Some of that advance planning included finalizing details for students, parents and working with the VON to arrange group vaccination information. A humanitarian trip of this type includes planning for those who are participating and those the team are going to support and liaising with the parent organization internationally. Global Brigades is the world’s largest student-led global health and sustainable development organization. Since 2004, Global Brigades international affiliates have mobilized thousands of university students and professionals through nine skill-based service programs to improve quality of life in under resourced communities. Students will be engaged in hands on experience in medical clinics, dental care and hands-on community projects.

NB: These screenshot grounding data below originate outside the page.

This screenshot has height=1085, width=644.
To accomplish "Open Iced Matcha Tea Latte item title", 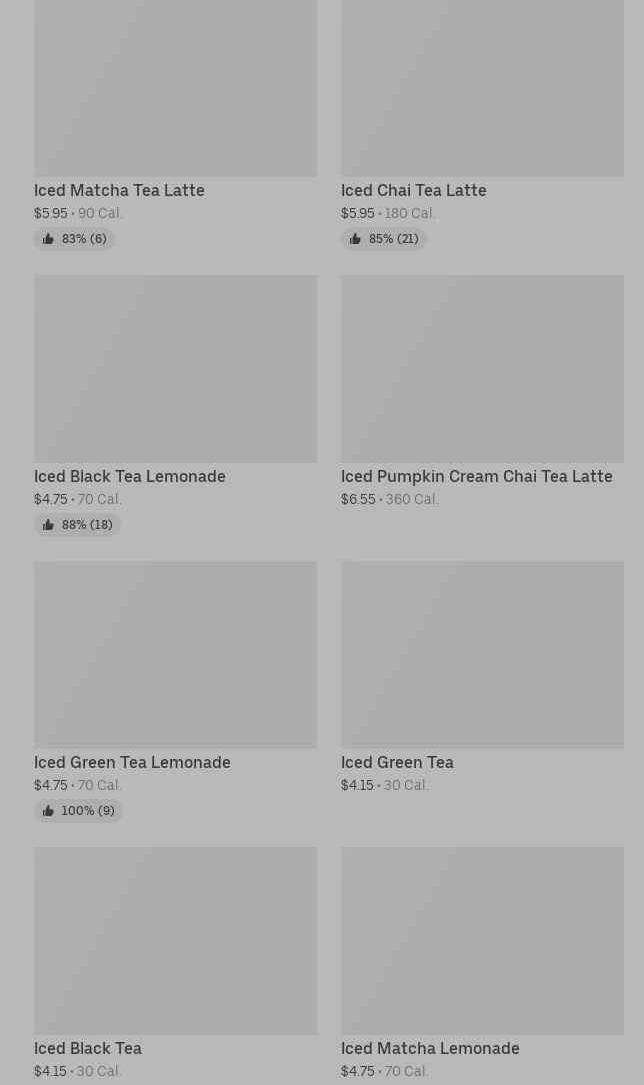I will click(119, 190).
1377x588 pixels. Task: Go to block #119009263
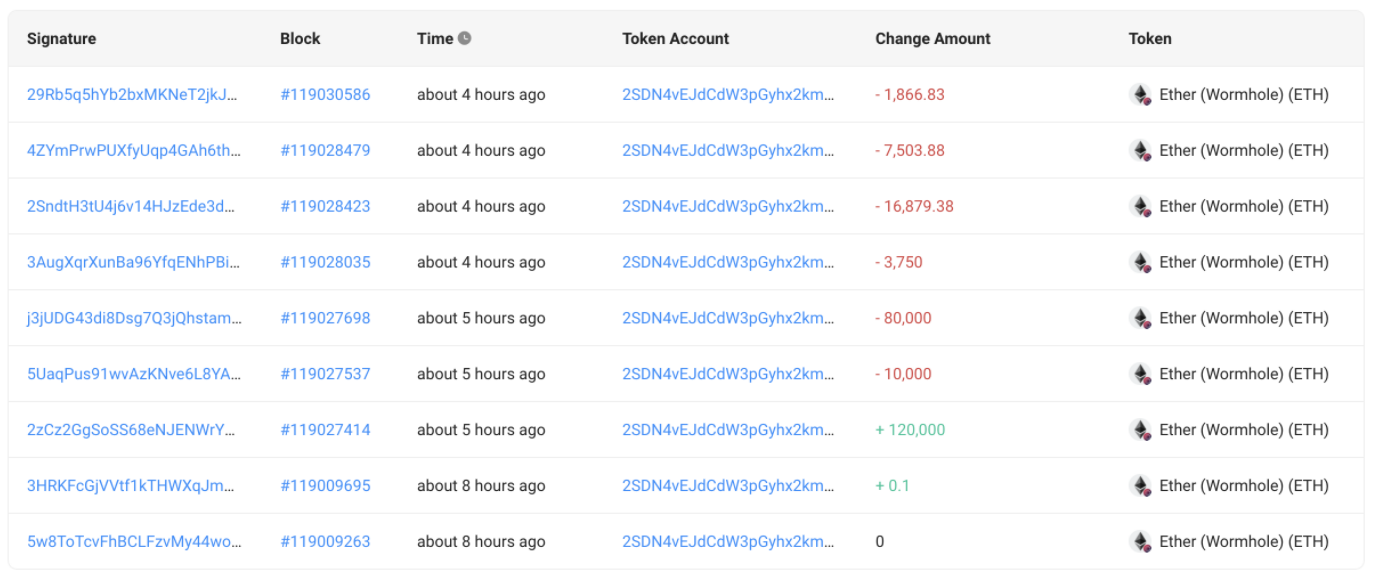pos(325,542)
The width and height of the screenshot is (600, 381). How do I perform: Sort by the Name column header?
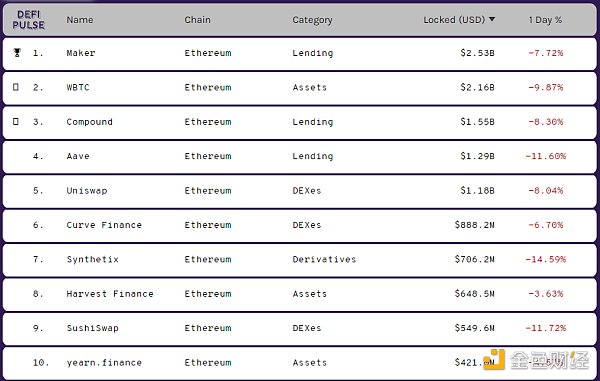click(x=80, y=20)

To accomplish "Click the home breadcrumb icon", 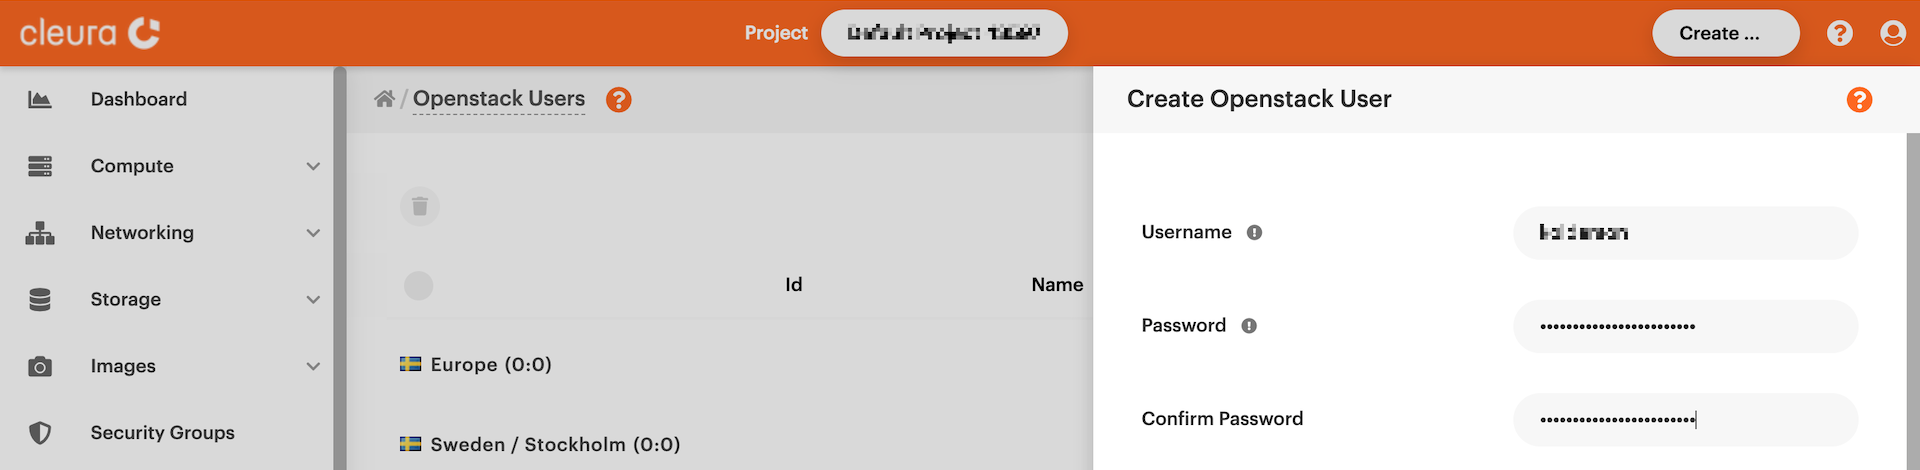I will tap(384, 99).
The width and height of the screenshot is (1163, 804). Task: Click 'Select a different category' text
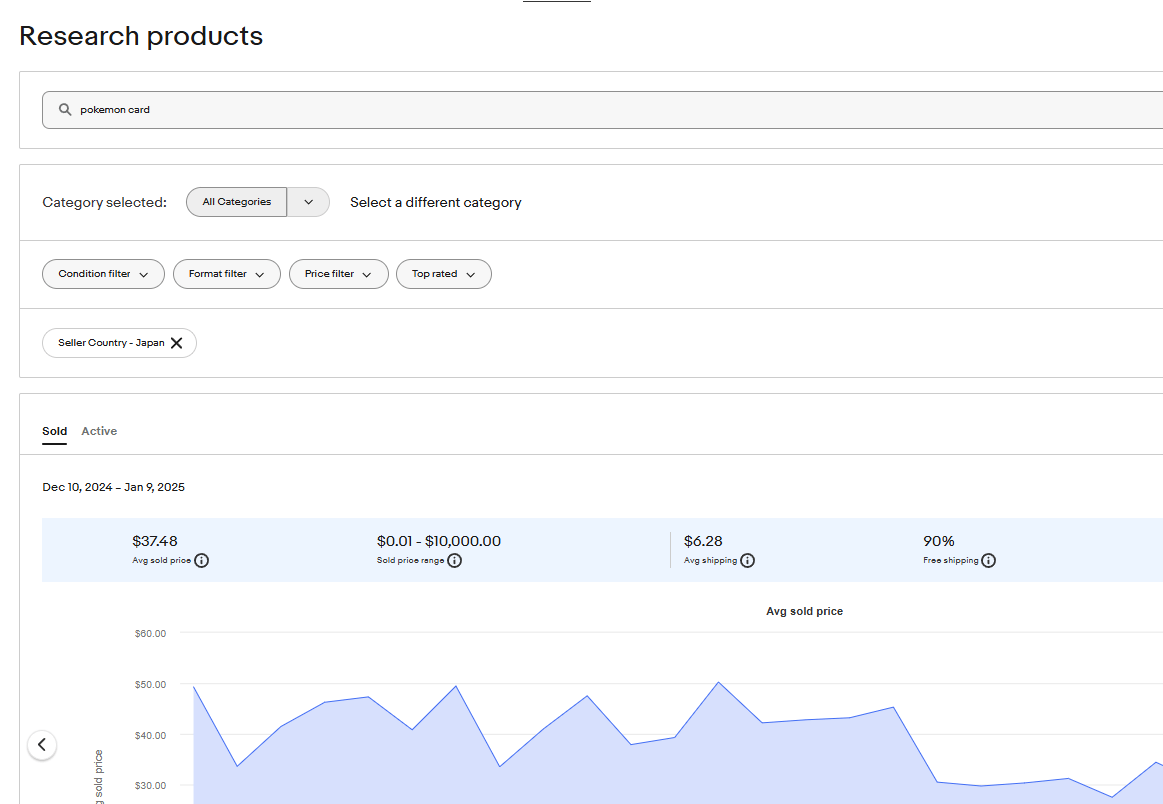(435, 202)
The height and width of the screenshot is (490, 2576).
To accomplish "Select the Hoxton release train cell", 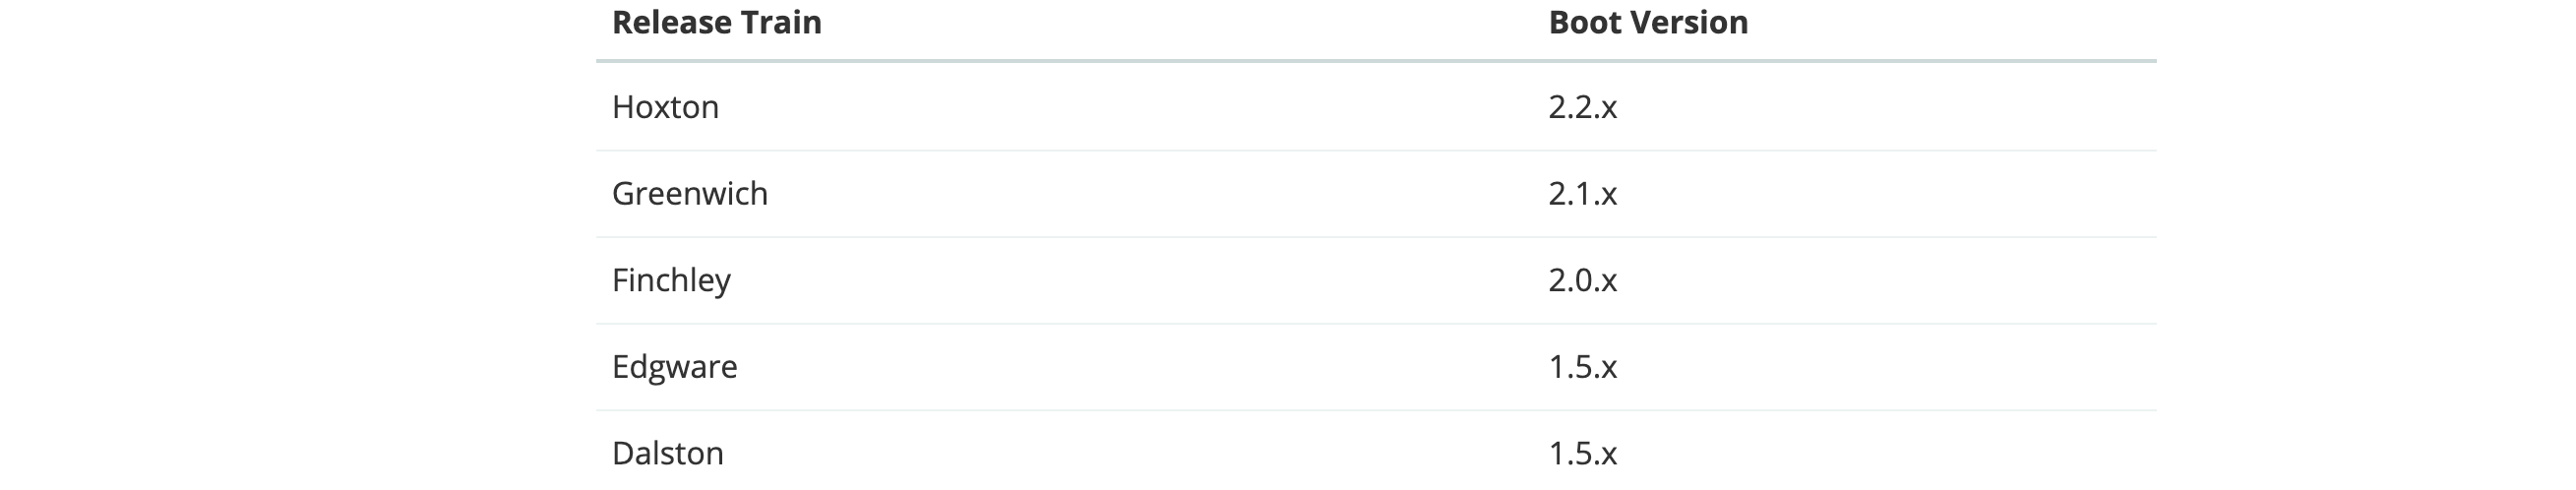I will [665, 107].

Wrobleski and MacDonald, who both plan on attending medical school, have traveled to Ghana once before (with the Dalhousie chapter) and are confident that the members of the CBU chapter will have a life altering experience. “My first foray into international medicine left me with a real sense of the important work being done by organizations like Global Brigades towards providing equitable access to care in under-resourced areas,” says MacDonald. “The volunteer experience I gained with Global Brigades helped me strengthen and solidify my reasons to aspire towards a medical career. Through the act of healing in Ghana, I was able to make a real and tangible difference in people’s lives.”
The experience has also impacted Wrobleski’s decision to pursue a career in medicine, noting that “Global Brigades has assured me that medicine is what I want to do as a profession where I can help others in need on a daily basis.”